Bitcoin missed out on a rally in global markets sparked by cooling US inflation, triggering some caution about the token’s outlook.
The largest digital asset on Thursday mostly held losses of 0.7% from a day earlier, while stocks and bonds extended gains on bets that an end to Federal Reserve monetary tightening is getting closer.
Bitcoin has stalled this month after a June surge courtesy of a flurry of applications by investment heavyweights like BlackRock Inc. to start US exchange-traded funds investing in the token’s spot market. Investors are now asking whether Bitcoin’s 83% rebound this year still has room to run.
“Bitcoin was an outlier in terms of widespread risk seeking in pretty much every asset class after the US inflation data,” said Tony Sycamore, a market analyst at IG Australia Pty. “To me that’s not a good sign.”
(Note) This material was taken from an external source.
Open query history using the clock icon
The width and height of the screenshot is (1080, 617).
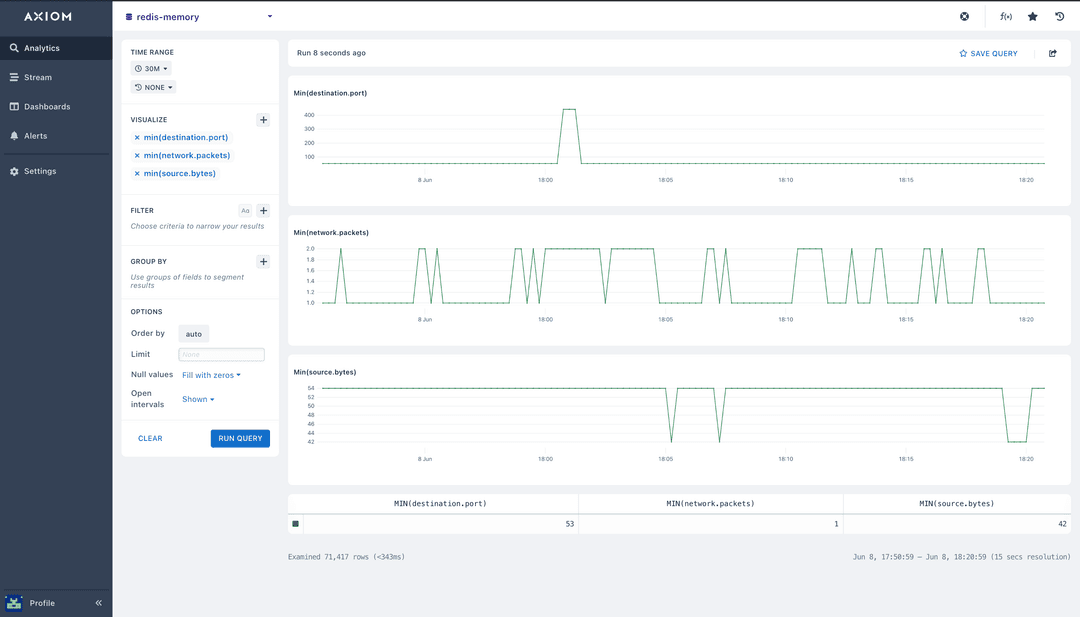click(1059, 16)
The odds of Bitcoin falling toward $25,000 to $26,000 — roughly the zone of its 200-day moving average — are building, according to Sycamore.
Crypto analysts flagged speculation that the US might be readying to sell some seized Bitcoin as a possible reason for its muted post-inflation performance.
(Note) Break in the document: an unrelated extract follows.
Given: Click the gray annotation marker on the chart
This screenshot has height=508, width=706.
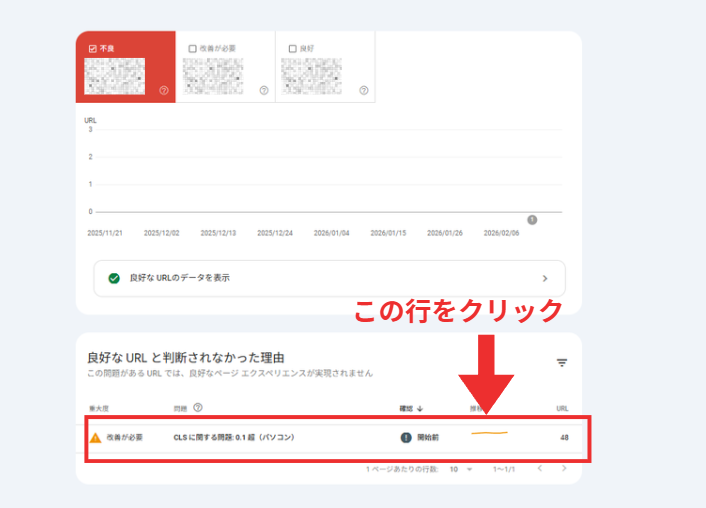Looking at the screenshot, I should coord(532,219).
“The disinflationary environment coming through after relatively quick interest-rate increases should be good for risk assets, including crypto,” said John Toro, head of trading at digital-asset exchange Independent Reserve. “But suggestions that Bitcoin seized by the US are being moved around — which served to highlight the risk that some could be sold — hit sentiment.”
The US inflation rate slid to a more than two-year low of 3%, contributing to climbs exceeding 1% in global shares, a bond gauge, gold and oil on Wednesday. A dollar index hit a 15-month low, sending ripples through currency markets.